Es war die Einführung von Joe Biden 2021 - heute vor vier Jahren. Gorman bezieht sich in ihrem Gedicht auch darauf, dass wenige Tage zuvor die wütenden Anhänger Donald Trumps das Kapitol erstürmt hatten. Sie sagte damals: "Wir haben Kräfte erlebt, die unsere Nation lieber spalten als teilen wollen. Unser Land zertrümmern, um den Lauf der Demokratie zu bremsen. Fast wären sie damit durchgekommen. Aber die Demokratie mag sich zeitweise hemmen lassen, doch nicht für alle Zeit verhindern." (1)

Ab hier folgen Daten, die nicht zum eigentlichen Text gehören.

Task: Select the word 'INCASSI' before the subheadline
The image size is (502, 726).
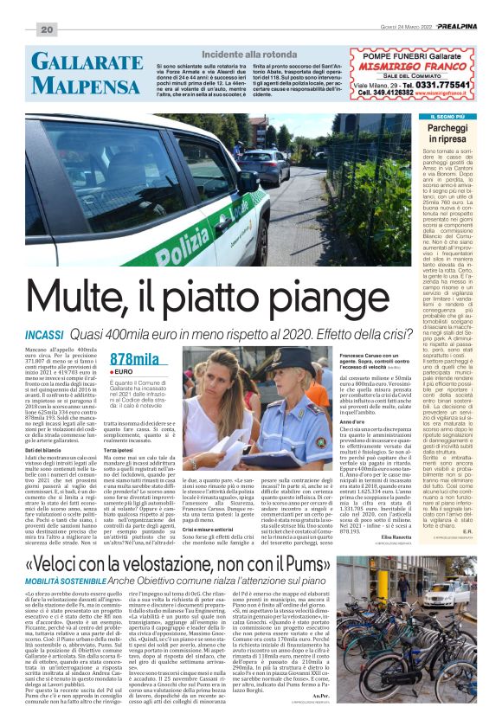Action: (x=50, y=333)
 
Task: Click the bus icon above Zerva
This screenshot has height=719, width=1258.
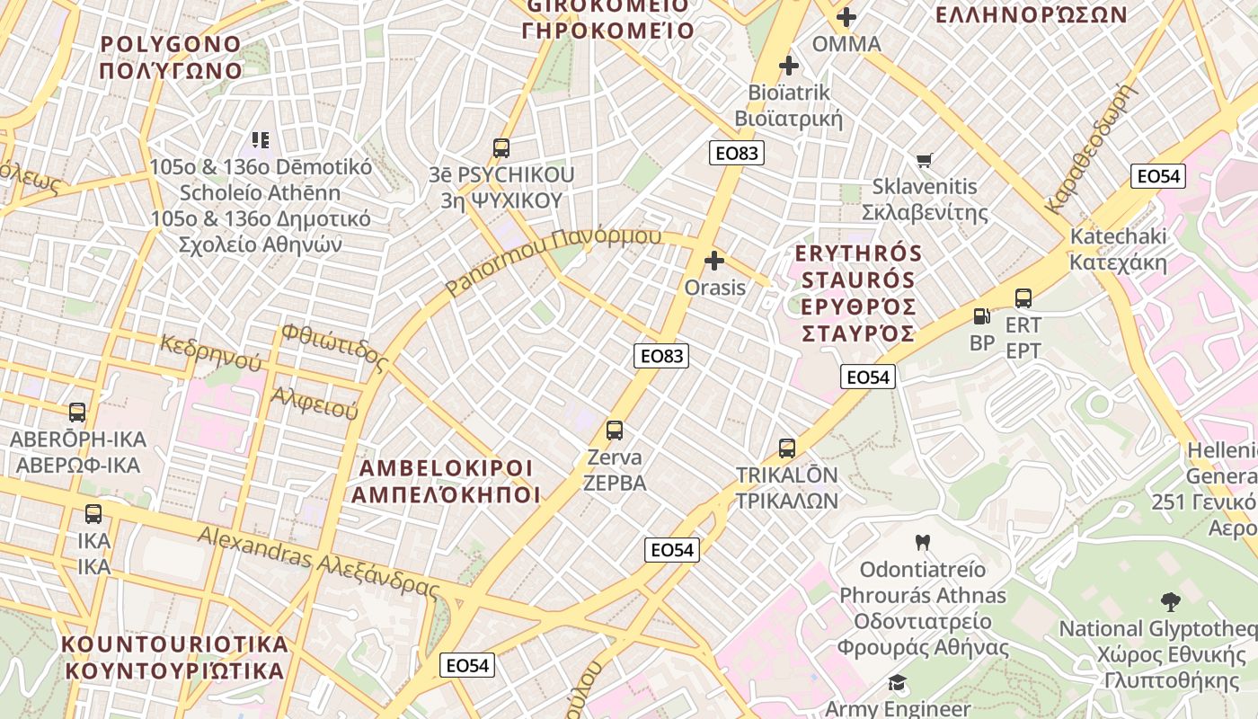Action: [615, 431]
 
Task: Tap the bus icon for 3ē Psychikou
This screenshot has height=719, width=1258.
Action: [501, 148]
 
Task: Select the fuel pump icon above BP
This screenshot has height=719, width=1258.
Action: [981, 316]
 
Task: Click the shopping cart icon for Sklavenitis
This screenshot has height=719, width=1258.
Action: [924, 161]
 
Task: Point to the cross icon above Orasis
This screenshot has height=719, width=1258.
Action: [714, 262]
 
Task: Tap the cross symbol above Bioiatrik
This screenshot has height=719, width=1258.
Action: [789, 66]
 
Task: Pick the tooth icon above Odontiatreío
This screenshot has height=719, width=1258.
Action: [922, 543]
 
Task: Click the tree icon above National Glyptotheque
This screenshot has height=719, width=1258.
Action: [1170, 602]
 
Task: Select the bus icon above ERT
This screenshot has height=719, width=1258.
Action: [1023, 298]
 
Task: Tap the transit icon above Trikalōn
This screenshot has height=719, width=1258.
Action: [787, 448]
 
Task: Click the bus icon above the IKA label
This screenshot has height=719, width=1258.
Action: [93, 514]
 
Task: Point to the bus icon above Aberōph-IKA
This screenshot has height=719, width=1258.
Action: [77, 413]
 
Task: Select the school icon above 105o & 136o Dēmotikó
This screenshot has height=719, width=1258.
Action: [261, 140]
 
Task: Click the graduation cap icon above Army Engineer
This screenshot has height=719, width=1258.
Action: [897, 683]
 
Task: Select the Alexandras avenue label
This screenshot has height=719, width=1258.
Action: [318, 562]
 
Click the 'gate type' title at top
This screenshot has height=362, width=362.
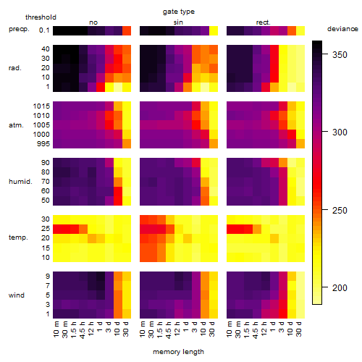click(179, 12)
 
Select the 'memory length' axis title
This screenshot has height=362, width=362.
click(178, 352)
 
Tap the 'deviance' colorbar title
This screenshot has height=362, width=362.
click(342, 29)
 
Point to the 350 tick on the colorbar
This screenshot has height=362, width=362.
click(325, 54)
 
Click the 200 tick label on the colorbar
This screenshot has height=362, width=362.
click(340, 287)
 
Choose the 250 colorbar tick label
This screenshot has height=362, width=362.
click(340, 210)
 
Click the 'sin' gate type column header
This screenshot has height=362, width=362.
click(178, 22)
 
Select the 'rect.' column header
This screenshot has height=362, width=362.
click(263, 22)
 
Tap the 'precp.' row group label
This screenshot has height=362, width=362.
click(19, 29)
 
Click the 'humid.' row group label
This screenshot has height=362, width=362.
click(20, 181)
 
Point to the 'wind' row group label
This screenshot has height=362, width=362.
click(17, 295)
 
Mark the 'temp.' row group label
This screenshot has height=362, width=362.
click(18, 237)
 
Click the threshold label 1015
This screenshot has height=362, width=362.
click(41, 106)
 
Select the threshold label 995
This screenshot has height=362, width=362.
click(43, 143)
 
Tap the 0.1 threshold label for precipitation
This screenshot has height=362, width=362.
click(44, 30)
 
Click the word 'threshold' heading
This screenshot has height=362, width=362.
click(41, 17)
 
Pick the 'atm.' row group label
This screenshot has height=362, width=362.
click(16, 125)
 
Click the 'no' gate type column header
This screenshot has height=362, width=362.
click(93, 22)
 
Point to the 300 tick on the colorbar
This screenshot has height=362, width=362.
click(325, 132)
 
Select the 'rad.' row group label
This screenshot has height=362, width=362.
click(15, 68)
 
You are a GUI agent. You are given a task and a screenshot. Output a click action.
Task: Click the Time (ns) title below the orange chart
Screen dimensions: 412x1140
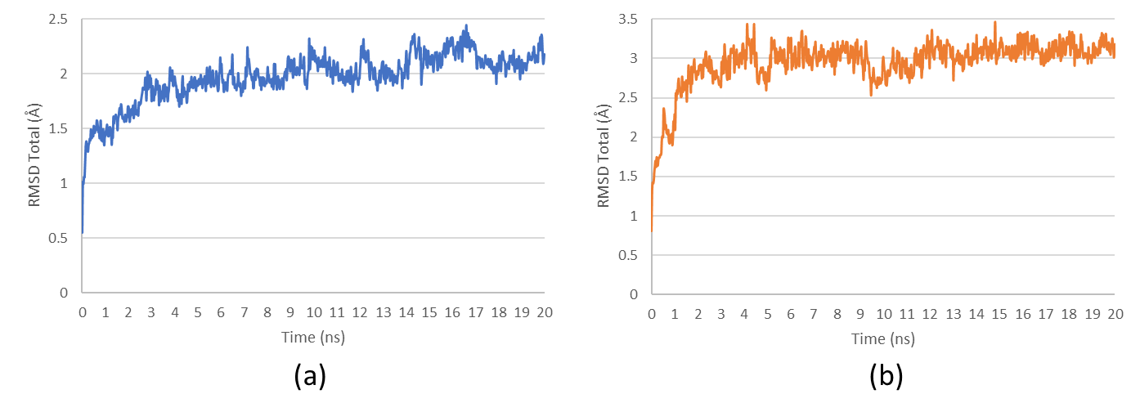(x=883, y=338)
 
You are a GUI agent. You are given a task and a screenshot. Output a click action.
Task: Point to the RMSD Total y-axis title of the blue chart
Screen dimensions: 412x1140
(x=34, y=155)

Ist das wirklich erst vier Jahre her? Heute wird Donald Trump als 47. Präsident der USA eingeführt. Ob er eine Dichterin oder einen Dichter dabei haben wird, weiß ich nicht. Ich will es auch gar nicht wissen. Mein Gefühl heute ist: Das, was 2021 nach der ersten Amtszeit von Trump endlich überwunden schien, ist mit aller Macht zurückgekehrt.
Und von oben, vom Hügel, auf dem Amanda Gorman sich selbst und uns alle schon stehen sah, sind wir alle längst wieder unten angekommen. Da wird es schwer, nicht gleich an eine andere Gestalt der Dichtung zu denken, nämlich an Sisyphos, dazu verdammt, immer und immer wieder den gleichen Stein den Hügel hinaufzurollen.
Was hilft gegen dieses Gefühl, dass es mit der Welt gerade gewaltig bergab geht? Amanda Gorman hat sich ihre Hoffnung ausgeliehen, so wie viele Menschen vor ihr. Und diese Hoffnung kommt nicht von irgendwoher, sondern aus der Bibel. Sie liegt in den Visionen der Propheten des Alten Testaments und in den Ermahnungen an die ersten christlichen Gemeinden, an die Paulus schreibt: "Wir sind von allen Seiten bedrängt, aber wir ängstigen uns nicht. Uns ist bange, aber wir verzagen nicht. Wir leiden Verfolgung, aber wir werden nicht verlassen. Wir werden unterdrückt, aber wir kommen nicht um." (2. Korinther 4,8f.)
Niemand hat gesagt, dass Hoffnung leicht ist, im Gegenteil. Da kann man Sisyphos fragen oder Paulus oder Amanda Gorman. An Tagen wie heute merke ich, dass Hoffnung schwer ist und ich meine Mühe mit ihr habe. Dann halte ich mich an Worten fest, an denen aus der Bibel und an denen der jungen schwarzen Dichterin in ihrem gelben Mantel. Sie spricht mir aus dem Herzen: "Bei allem Gram, wir sind gewachsen. Bei aller Not, wir haben gehofft. Bei aller Ermüdung, wir haben uns bemüht. Wir bleiben verbunden, werden überwinden."
Es gilt das gesprochene Wort.
Literaturangaben:
- Amanda Gorman, The Hill We Climb. Den Hügel hinauf. An Inaugural Poem for the Country. Ein Inaugurationsgedicht für das Land. Aus dem amerikanischen Englisch übersetzt und kommentiert von Uda Strätling, Hadidja Haruna-Oelker und Kübra Gümüsay, Hamburg 2021.